The term “Company” as used throughout this document is used to indicate Weight Watchers
International, Inc. and its wholly owned subsidiaries. The term “WWI” as used throughout this document is used
to indicate Weight Watchers International and its wholly-owned subsidiaries other than WeightWatchers.com.
2. Summary of Significant Accounting Policies
Fiscal Year:
The Company’s fiscal year ends on the Saturday closest to December 31st and consists of either 52 or
53-week periods. Fiscal years 2007, 2006 and 2005 contained 52 weeks. WeightWatchers.com’s fiscal year ends
on December 31st of each year. This difference in fiscal years does not have a material effect on the consolidated
financial statements.
Consolidation:
On January 17, 2003, the FASB issued Interpretation No. 46 (“FIN 46”), to clarify when an entity should
consolidate another entity known as a variable interest entity (“VIE”). The standard required that, under certain
circumstances, separate businesses with some common ownership be consolidated for financial reporting
purposes. Upon adoption of the original FIN 46, the Company would not have met those circumstances, and it
therefore would not have consolidated WeightWatchers.com’s financial statements.

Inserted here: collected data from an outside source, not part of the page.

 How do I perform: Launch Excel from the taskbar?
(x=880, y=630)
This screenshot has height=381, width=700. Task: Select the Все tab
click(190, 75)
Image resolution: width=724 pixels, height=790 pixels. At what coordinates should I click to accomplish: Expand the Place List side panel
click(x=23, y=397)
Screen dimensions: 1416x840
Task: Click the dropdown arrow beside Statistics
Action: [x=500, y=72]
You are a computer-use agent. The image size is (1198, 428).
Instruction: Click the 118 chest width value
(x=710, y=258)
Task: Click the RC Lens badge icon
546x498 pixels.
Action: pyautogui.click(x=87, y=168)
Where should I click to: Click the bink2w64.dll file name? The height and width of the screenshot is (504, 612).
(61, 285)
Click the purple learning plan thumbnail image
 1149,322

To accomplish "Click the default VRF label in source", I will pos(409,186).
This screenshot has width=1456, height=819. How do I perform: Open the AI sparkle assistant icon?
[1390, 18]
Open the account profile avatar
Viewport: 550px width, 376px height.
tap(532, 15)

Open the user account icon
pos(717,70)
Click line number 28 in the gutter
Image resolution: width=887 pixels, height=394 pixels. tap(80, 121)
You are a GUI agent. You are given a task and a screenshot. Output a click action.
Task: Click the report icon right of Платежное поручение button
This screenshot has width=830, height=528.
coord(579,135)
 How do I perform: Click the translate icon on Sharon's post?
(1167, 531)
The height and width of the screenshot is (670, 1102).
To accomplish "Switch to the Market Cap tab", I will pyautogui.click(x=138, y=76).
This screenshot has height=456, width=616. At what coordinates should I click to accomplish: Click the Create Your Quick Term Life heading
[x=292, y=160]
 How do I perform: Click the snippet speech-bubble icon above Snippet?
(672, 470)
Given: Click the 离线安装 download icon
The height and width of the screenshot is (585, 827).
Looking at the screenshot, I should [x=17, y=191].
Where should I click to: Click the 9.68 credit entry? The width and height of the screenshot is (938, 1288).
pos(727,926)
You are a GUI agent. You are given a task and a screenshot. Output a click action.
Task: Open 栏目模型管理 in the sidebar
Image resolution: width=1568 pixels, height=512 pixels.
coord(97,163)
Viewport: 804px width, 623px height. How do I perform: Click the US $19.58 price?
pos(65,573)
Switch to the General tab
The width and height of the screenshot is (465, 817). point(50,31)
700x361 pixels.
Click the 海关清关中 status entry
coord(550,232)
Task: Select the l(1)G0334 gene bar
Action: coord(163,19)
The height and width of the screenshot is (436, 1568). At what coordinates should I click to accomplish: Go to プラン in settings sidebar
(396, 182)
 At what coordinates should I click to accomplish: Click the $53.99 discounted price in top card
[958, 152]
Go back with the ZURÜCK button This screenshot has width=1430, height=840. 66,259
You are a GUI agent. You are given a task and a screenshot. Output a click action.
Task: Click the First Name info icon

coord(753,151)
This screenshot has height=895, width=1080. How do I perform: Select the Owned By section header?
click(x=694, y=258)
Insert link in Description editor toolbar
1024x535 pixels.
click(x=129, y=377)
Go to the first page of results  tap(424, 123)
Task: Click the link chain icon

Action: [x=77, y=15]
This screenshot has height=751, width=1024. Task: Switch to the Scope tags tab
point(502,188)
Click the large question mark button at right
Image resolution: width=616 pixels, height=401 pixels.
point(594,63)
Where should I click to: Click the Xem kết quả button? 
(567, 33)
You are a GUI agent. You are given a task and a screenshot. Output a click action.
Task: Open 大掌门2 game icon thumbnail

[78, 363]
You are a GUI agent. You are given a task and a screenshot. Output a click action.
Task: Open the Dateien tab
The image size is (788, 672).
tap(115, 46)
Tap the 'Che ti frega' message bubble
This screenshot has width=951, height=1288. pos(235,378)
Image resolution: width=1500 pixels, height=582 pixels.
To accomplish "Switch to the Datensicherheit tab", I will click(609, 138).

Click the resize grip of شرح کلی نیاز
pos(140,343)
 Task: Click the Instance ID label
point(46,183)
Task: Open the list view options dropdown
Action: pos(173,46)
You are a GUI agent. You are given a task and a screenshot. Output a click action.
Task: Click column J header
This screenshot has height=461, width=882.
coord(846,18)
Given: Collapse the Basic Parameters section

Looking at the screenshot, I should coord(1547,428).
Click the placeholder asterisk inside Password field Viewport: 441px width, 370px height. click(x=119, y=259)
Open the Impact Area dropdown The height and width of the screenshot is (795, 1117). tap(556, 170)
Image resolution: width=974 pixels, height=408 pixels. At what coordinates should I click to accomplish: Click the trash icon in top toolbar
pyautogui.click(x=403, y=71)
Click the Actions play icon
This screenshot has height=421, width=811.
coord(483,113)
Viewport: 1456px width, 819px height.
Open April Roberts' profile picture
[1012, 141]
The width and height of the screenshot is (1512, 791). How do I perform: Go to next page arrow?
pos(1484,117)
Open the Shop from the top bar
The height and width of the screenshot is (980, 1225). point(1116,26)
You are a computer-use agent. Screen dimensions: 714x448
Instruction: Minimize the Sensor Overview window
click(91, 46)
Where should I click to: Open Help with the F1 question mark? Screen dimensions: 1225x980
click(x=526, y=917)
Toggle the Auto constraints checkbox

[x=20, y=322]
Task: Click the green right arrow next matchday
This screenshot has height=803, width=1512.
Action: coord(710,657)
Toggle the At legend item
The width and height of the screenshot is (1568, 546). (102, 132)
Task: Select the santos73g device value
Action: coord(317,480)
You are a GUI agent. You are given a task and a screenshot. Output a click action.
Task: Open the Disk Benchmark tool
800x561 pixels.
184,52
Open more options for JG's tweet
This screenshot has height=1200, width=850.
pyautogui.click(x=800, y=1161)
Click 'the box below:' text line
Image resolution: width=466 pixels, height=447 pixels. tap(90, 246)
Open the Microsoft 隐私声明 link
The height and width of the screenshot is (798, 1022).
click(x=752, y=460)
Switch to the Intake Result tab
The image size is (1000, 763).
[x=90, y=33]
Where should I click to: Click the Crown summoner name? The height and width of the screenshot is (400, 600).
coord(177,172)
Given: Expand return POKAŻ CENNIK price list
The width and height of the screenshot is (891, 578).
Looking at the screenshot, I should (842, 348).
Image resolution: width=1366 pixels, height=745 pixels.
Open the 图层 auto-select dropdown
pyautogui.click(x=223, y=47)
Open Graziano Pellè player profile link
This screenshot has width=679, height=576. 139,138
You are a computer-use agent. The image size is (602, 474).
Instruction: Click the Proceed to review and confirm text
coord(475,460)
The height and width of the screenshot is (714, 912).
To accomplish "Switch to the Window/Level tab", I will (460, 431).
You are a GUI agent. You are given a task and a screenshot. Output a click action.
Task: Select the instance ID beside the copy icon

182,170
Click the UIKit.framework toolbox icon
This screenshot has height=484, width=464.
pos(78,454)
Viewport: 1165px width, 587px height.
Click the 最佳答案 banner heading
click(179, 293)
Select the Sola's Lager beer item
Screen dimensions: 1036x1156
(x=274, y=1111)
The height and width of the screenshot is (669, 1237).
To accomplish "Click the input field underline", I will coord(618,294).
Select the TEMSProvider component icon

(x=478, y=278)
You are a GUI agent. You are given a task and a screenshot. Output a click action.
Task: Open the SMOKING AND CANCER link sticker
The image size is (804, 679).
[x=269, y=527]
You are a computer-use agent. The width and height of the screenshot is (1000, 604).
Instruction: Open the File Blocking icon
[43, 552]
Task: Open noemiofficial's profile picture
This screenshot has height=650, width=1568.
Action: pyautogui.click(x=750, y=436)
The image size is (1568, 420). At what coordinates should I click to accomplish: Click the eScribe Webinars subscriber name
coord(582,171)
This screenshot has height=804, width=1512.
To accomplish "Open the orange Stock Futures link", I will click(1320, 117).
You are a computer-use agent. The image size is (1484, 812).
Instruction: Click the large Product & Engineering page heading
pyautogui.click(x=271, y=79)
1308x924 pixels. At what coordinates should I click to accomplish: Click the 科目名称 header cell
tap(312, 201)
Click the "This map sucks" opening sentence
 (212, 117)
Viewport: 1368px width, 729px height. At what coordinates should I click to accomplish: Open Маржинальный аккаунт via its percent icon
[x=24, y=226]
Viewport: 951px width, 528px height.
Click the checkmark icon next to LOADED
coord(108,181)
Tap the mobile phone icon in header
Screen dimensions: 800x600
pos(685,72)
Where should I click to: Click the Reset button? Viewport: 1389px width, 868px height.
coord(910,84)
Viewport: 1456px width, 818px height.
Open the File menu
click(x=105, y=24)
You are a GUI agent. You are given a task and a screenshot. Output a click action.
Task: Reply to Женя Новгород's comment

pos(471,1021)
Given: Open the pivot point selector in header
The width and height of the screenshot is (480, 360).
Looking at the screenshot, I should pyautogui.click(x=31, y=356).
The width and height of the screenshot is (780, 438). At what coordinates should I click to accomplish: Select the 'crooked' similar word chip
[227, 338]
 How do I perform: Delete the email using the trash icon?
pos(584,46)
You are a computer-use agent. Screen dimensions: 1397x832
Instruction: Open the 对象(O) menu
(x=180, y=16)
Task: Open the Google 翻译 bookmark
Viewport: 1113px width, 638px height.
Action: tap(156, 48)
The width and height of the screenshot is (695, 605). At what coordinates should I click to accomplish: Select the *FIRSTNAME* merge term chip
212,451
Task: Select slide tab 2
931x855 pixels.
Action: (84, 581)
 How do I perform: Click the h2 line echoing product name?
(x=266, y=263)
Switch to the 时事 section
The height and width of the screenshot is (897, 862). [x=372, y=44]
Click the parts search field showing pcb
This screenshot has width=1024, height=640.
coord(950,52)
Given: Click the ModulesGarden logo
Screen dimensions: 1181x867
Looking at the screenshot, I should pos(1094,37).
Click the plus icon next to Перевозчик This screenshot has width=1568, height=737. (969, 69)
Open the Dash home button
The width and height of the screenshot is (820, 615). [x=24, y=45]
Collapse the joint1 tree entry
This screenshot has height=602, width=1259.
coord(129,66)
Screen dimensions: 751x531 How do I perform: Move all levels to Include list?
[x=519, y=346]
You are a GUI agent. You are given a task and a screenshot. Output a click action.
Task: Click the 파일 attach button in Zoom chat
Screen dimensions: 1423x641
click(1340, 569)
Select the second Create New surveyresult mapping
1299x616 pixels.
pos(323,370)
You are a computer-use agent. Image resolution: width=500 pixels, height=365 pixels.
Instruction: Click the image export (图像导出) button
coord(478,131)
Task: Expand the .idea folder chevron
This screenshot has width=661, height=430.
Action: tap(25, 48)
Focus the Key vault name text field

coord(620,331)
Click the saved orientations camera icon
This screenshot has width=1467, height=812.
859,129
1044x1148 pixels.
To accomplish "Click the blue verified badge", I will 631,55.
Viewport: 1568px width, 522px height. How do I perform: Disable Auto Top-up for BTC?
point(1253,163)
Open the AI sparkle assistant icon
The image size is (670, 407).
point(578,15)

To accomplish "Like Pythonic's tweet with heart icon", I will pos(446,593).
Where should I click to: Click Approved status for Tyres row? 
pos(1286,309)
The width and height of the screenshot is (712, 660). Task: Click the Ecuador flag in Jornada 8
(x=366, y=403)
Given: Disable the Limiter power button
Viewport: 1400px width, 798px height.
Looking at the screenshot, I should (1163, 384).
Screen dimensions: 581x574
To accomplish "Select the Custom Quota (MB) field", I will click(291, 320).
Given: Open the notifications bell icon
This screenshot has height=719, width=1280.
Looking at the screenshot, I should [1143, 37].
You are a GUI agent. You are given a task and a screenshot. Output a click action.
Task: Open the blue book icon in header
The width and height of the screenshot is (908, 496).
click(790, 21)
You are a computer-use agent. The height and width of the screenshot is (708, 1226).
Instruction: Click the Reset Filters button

On December 24, 2003, the FASB issued FIN 46R, which replaced FIN 46. FIN 46R is applicable for
financial statements issued for reporting periods after March 15, 2004. FIN 46R requires that an entity
consolidate a VIE if that enterprise has a variable interest that will absorb a majority of the VIE’s expected
losses, will receive a majority of the VIE’s expected residual returns, or both.
Based on the revisions in FIN 46R, WWI was required to reevaluate its relationship with its affiliate and
licensee, WeightWatchers.com. In the course of this reevaluation, it determined that WeightWatchers.com was a
VIE under FIN 46R and that WWI was its primary beneficiary. Effective April 3, 2004, the Company
consolidated WeightWatchers.com. In accordance with the provisions of FIN 46R, the Company recorded a
charge of $11,941, including a tax charge of $9,866, in the quarter ended April 3, 2004 for the cumulative effect
of this accounting change. This charge reflected the cumulative impact to the Company’s results of operations
had WeightWatchers.com been consolidated since its inception in September 1999. Beginning in the first fiscal
quarter ended April 3, 2004, the Company’s consolidated balance sheet includes the balance sheet of
WeightWatchers.com. Effective at the beginning of the second fiscal quarter of 2004, the Company’s
consolidated statement of operations and statement of cash flows include the results of WeightWatchers.com. All
intercompany balances have been eliminated in consolidation.